SUPPLIED INFORMATION:
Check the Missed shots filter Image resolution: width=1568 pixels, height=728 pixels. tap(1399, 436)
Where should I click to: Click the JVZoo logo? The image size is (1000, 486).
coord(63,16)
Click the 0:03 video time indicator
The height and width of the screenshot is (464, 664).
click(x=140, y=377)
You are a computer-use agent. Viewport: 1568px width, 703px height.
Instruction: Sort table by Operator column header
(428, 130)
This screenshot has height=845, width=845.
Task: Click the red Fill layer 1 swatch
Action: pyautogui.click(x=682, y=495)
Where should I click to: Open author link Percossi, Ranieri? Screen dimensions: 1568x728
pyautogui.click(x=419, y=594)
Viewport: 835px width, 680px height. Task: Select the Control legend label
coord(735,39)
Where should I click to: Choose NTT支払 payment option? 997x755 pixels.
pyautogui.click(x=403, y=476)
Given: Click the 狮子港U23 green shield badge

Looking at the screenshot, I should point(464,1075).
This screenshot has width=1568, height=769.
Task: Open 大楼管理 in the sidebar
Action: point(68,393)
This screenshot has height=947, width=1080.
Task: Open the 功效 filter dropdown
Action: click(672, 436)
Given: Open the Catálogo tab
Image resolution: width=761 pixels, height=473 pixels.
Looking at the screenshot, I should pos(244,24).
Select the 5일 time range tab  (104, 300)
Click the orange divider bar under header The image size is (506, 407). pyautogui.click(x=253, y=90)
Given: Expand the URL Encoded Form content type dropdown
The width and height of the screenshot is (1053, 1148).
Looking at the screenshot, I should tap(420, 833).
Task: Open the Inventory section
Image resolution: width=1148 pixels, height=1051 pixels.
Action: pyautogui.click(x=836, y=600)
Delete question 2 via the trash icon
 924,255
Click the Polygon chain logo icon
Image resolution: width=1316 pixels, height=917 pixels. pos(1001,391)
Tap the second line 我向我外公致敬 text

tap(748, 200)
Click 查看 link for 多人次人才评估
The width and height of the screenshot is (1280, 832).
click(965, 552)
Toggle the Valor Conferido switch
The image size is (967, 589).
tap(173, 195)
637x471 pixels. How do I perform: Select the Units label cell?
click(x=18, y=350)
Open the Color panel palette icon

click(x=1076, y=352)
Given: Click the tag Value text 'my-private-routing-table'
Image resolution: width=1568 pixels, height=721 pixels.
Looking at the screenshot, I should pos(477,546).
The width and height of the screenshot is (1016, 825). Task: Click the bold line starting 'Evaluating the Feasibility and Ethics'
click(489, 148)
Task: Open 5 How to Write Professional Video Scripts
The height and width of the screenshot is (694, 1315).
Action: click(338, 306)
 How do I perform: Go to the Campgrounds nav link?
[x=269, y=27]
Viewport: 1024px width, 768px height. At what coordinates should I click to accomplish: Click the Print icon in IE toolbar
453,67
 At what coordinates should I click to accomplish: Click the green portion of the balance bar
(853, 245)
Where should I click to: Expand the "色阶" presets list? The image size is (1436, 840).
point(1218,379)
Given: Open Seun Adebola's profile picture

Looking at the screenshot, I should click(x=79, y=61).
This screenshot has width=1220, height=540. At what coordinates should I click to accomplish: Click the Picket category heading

WHAT IS REQUIRED:
Retype each entry exactly.

SOLUTION:
Check the Missed shots filter Image resolution: width=1568 pixels, height=728 pixels. tap(1399, 436)
Where should I click to: Click the JVZoo logo? The image size is (1000, 486).
coord(63,16)
Click the 0:03 video time indicator
The height and width of the screenshot is (464, 664).
click(x=140, y=377)
You are a computer-use agent. Viewport: 1568px width, 703px height.
Instruction: Sort table by Operator column header
(428, 130)
This screenshot has height=845, width=845.
Task: Click the red Fill layer 1 swatch
Action: pyautogui.click(x=682, y=495)
Where should I click to: Open author link Percossi, Ranieri? Screen dimensions: 1568x728
pyautogui.click(x=419, y=594)
Viewport: 835px width, 680px height. Task: Select the Control legend label
coord(735,39)
Where should I click to: Choose NTT支払 payment option? 997x755 pixels.
pyautogui.click(x=403, y=476)
Given: Click the 狮子港U23 green shield badge

Looking at the screenshot, I should point(464,1075).
This screenshot has width=1568, height=769.
Task: Open 大楼管理 in the sidebar
Action: point(68,393)
This screenshot has height=947, width=1080.
Task: Open the 功效 filter dropdown
Action: click(672, 436)
Given: Open the Catálogo tab
Image resolution: width=761 pixels, height=473 pixels.
Looking at the screenshot, I should pos(244,24).
Select the 5일 time range tab  (104, 300)
Click the orange divider bar under header The image size is (506, 407). pyautogui.click(x=253, y=90)
Given: Expand the URL Encoded Form content type dropdown
The width and height of the screenshot is (1053, 1148).
Looking at the screenshot, I should tap(420, 833).
Task: Open the Inventory section
Image resolution: width=1148 pixels, height=1051 pixels.
Action: pyautogui.click(x=836, y=600)
Delete question 2 via the trash icon
 924,255
Click the Polygon chain logo icon
Image resolution: width=1316 pixels, height=917 pixels. pos(1001,391)
Tap the second line 我向我外公致敬 text

tap(748, 200)
Click 查看 link for 多人次人才评估
The width and height of the screenshot is (1280, 832).
click(965, 552)
Toggle the Valor Conferido switch
The image size is (967, 589).
tap(173, 195)
637x471 pixels. How do I perform: Select the Units label cell?
click(x=18, y=350)
Open the Color panel palette icon

click(x=1076, y=352)
Given: Click the tag Value text 'my-private-routing-table'
Image resolution: width=1568 pixels, height=721 pixels.
Looking at the screenshot, I should pos(477,546).
The width and height of the screenshot is (1016, 825). Task: Click the bold line starting 'Evaluating the Feasibility and Ethics'
click(489, 148)
Task: Open 5 How to Write Professional Video Scripts
The height and width of the screenshot is (694, 1315).
Action: click(338, 306)
 How do I perform: Go to the Campgrounds nav link?
[x=269, y=27]
Viewport: 1024px width, 768px height. At what coordinates should I click to accomplish: Click the Print icon in IE toolbar
453,67
 At what coordinates should I click to accomplish: Click the green portion of the balance bar
(853, 245)
Where should I click to: Expand the "色阶" presets list? The image size is (1436, 840).
point(1218,379)
Given: Open Seun Adebola's profile picture

Looking at the screenshot, I should click(x=79, y=61).
This screenshot has width=1220, height=540. At what coordinates should I click to accomplish: Click the Picket category heading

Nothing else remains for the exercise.